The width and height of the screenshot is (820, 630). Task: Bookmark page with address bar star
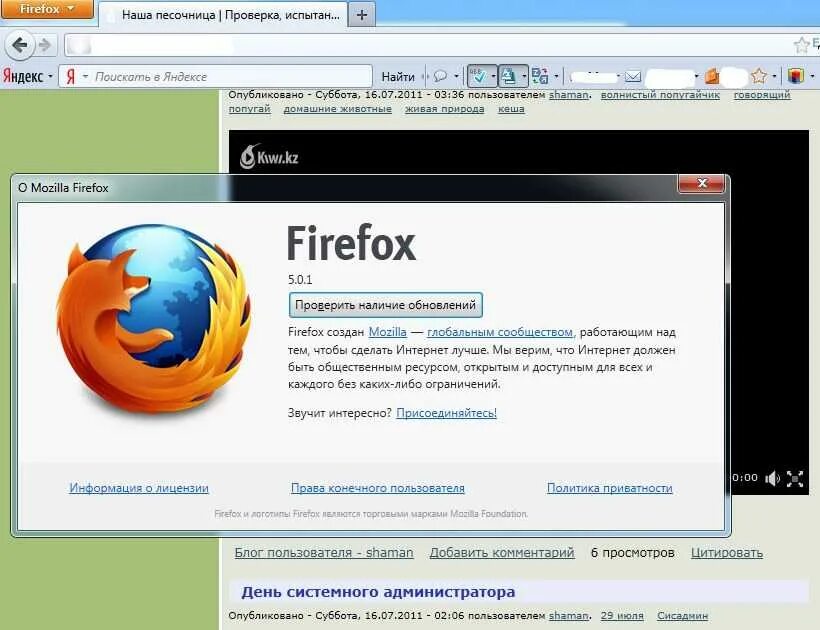[x=802, y=45]
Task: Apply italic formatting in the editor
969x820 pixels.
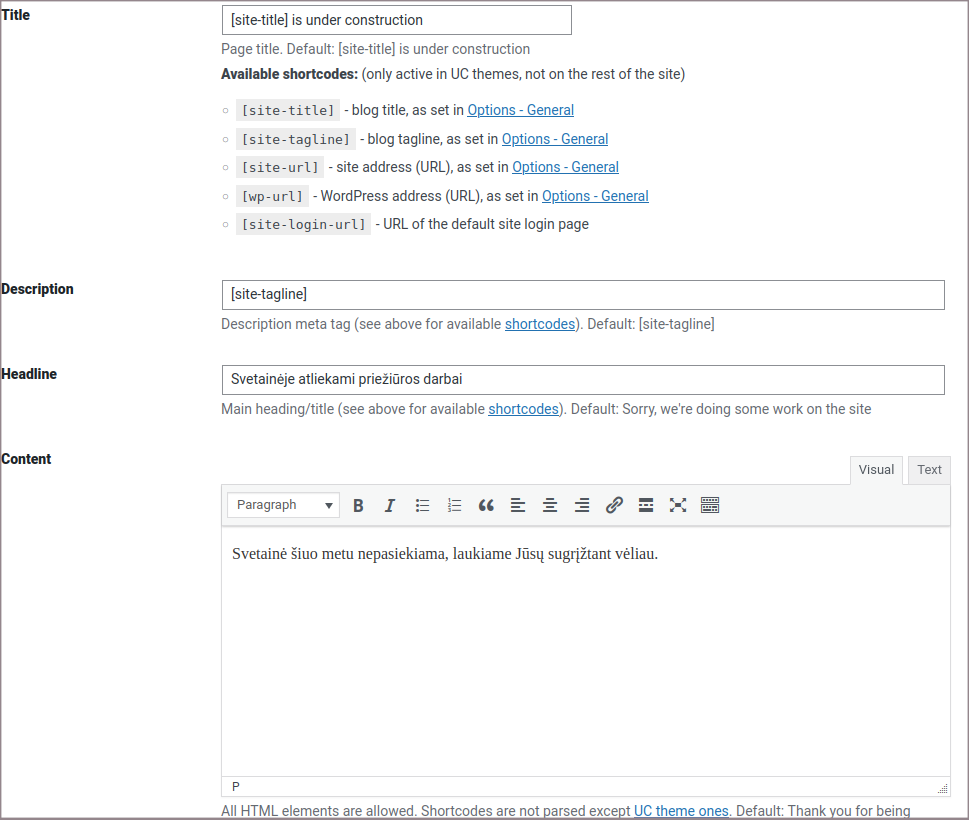Action: [x=390, y=506]
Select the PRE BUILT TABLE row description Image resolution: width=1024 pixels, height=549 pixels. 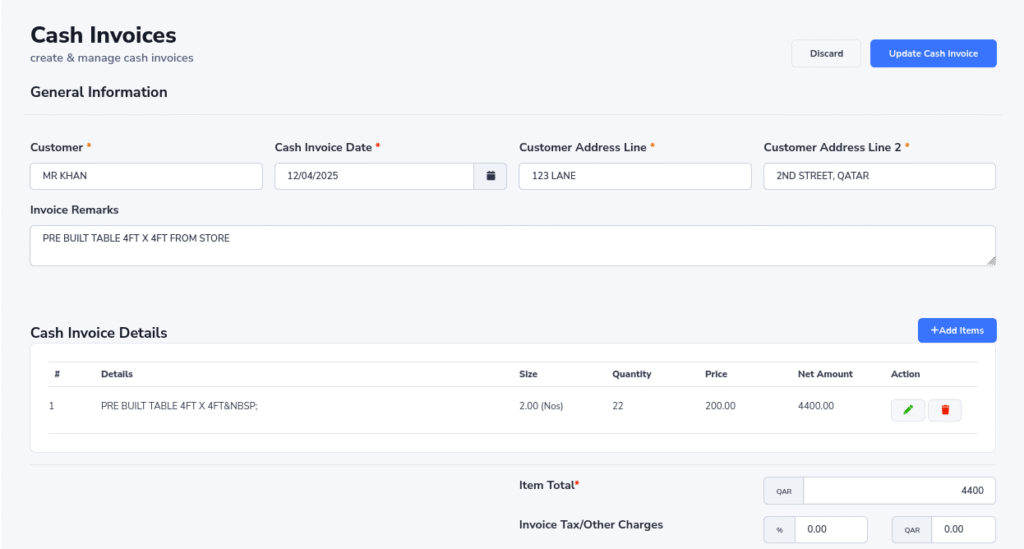point(179,406)
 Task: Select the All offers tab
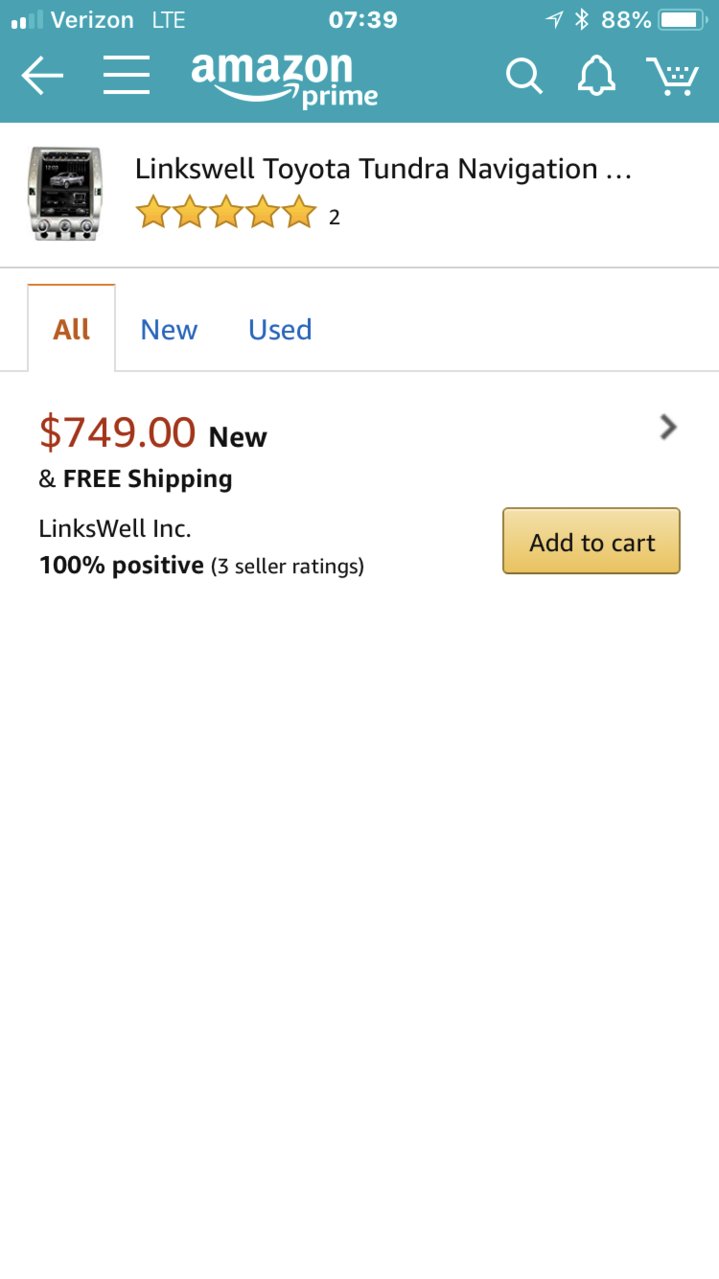71,329
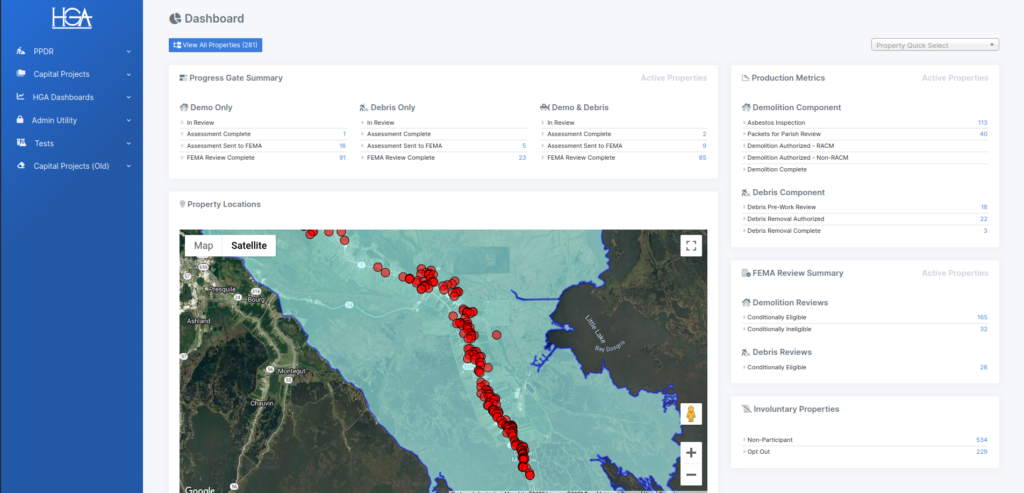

[Objective] Tally the lines in the entries above that contain the word "Task". Reply with the number only.

[Written solution] 3